By: Ashley Chen
We can all agree that most mothers love their daughters, and most daughters love their mothers, but why is it that mother-daughter relationships are often synonymous with the words “conflicting” and “critical”?
Mothers and daughters of all ages often struggle to listen to each other and respect each other’s differences. “We’re always fighting and we never really get along,” says freshman Bella Nicolau.
They find it difficult to honor each other’s boundaries, and emotionally support each other. “When I talk to her about certain problems or situations, she always finds a way to make it about herself,” says senior Lauren Smith. All mothers were once teenage girls, so they are able to offer guidance and advice for their daughters, but at some point it can all feel like too much.

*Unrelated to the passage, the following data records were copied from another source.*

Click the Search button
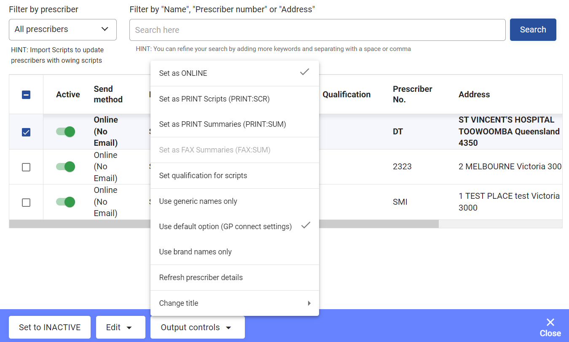569x342 pixels. (533, 29)
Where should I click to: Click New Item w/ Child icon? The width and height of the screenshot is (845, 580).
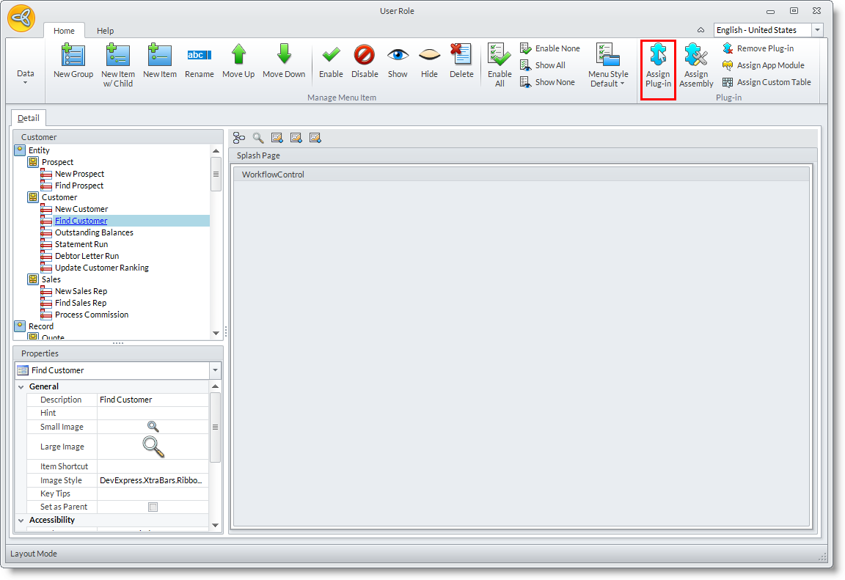point(118,56)
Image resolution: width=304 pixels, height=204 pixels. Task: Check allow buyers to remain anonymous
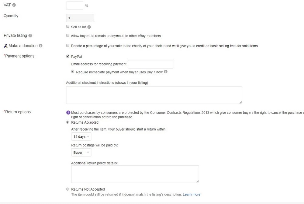tap(68, 35)
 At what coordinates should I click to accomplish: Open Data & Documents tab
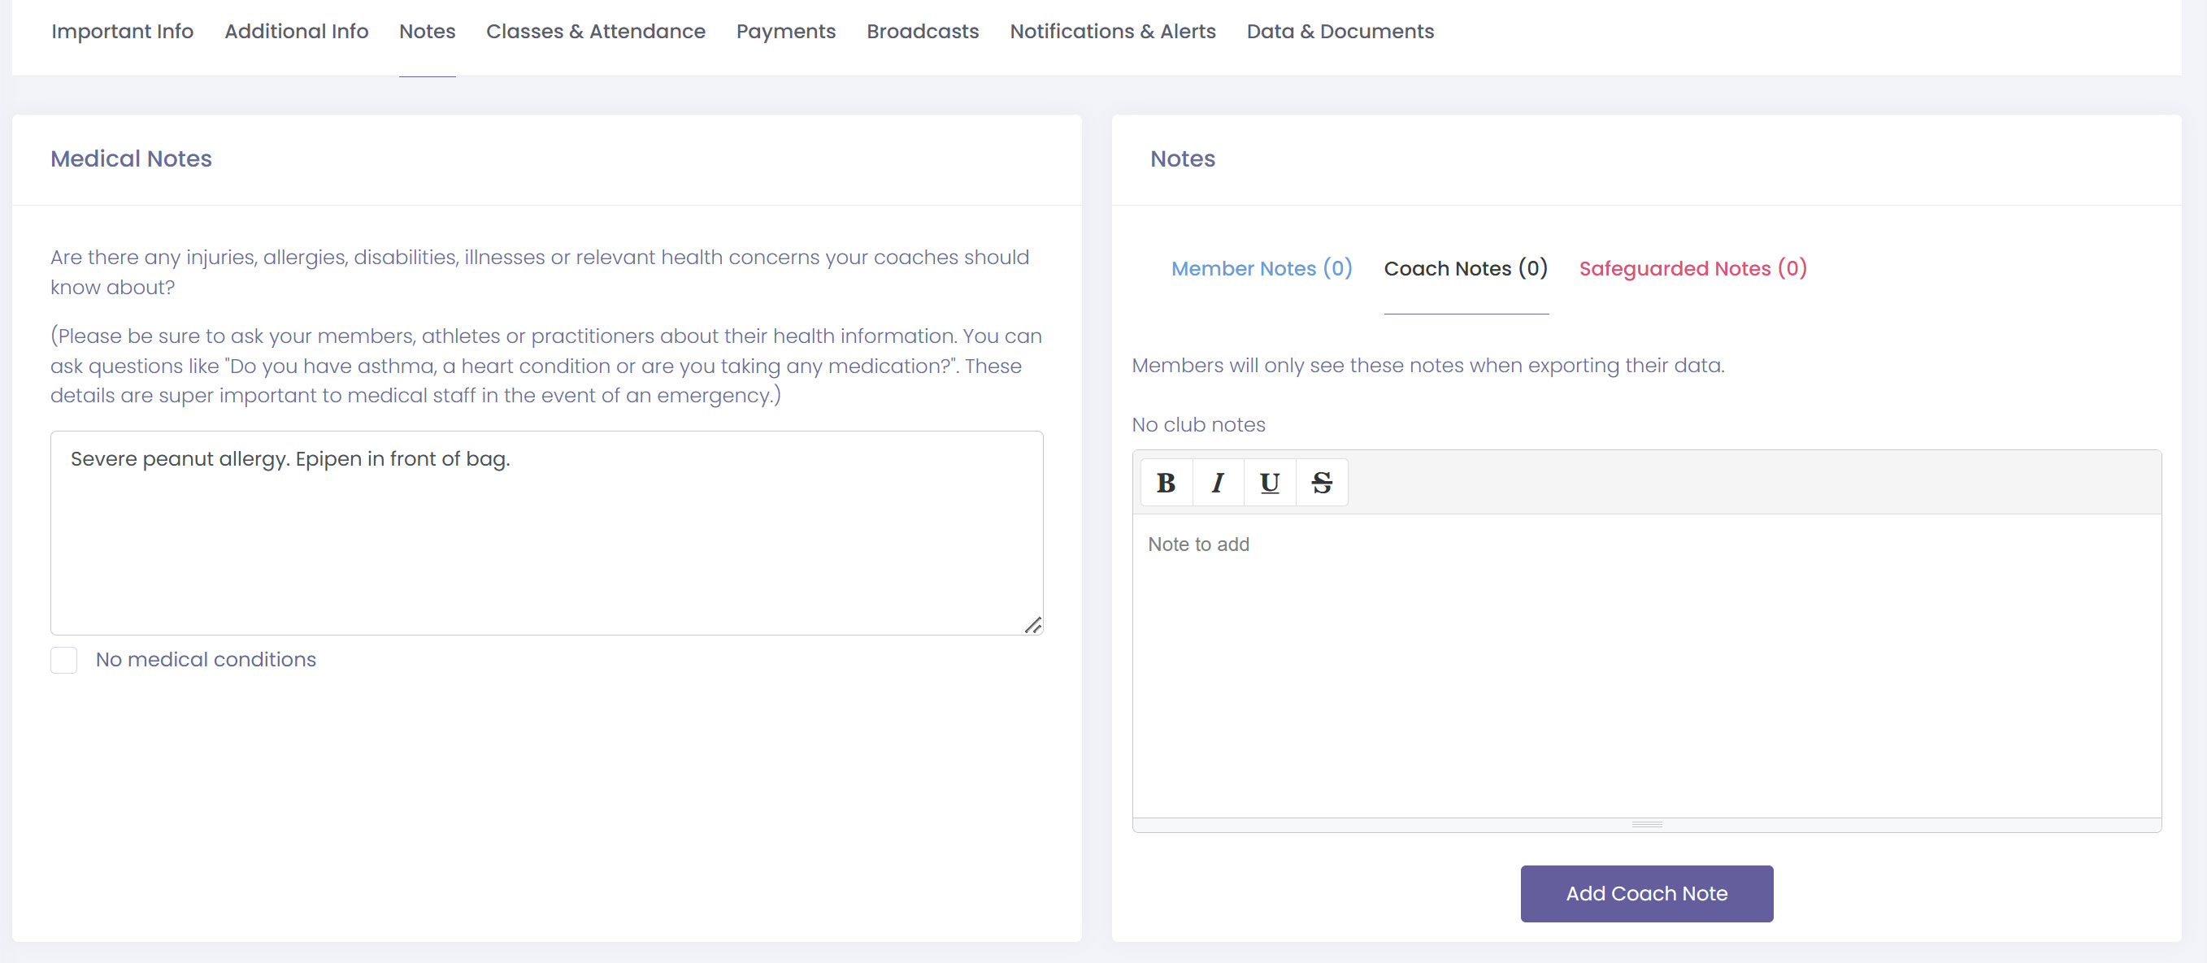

Some mothers always seem to have to give their critiques on seemingly minute decisions, such as choice of fashion, or with whom their daughters are hanging out. “Today I wanted to wear a sweatshirt underneath this because I was cold, and she yelled at me saying how it didn’t look good,” says freshman Madison Shem.
At times, don’t resolve themselves until the daughter is in her twenties or thirties. “Once I moved out of the house and had a couple years living on my own, I could be my own person, and our relationship got a lot better,” says Nicole Cerra, d.tech’s Director of Learning.
In many cases, mothers are much more critical of their daughters than their sons, sometimes openly and visibly — and certainly audibly. However, oftentimes mothers feel closer to their daughters than their sons. ”I think mothers understand their daughters more than their sons. I think that there’s a bond that mothers and daughters share. You kind of share something being both female,” says Maria McAlister Young’s mother, Kristie McAlister.
“Mothers and daughters are a lot more compassionate towards each other, maybe because they’re both female. And also they could have gone through similar things in high school or in life in general,” adds freshman Madison Shem.
It is this similarity, this empathy and knowledge of past experience, that drives both the unsolicited yet earnest critiques, as well as the compassion and shared connection. While mother-daughter interactions can be very deep and intense, they can vary significantly from one pair to another. “We’re really close, we would go out to brunch, and do stuff more as friends.” says junior Maria McAlister Young. “Instead of parenting her I am more of a resource for her,” adds Kristie McAlister.
Even though mothers and daughters do have such a difficult dynamic, we all love and appreciate our mom, “Whenever I hang up the phone I always say I love you,” says junior Maeve Kelly.
“My mom and I are really close, and we are really open with each other. I love my mom,” says freshman Ellie Fulkerson. As daughters we know that when she comments on the jacket you are wearing, it comes from a place of love.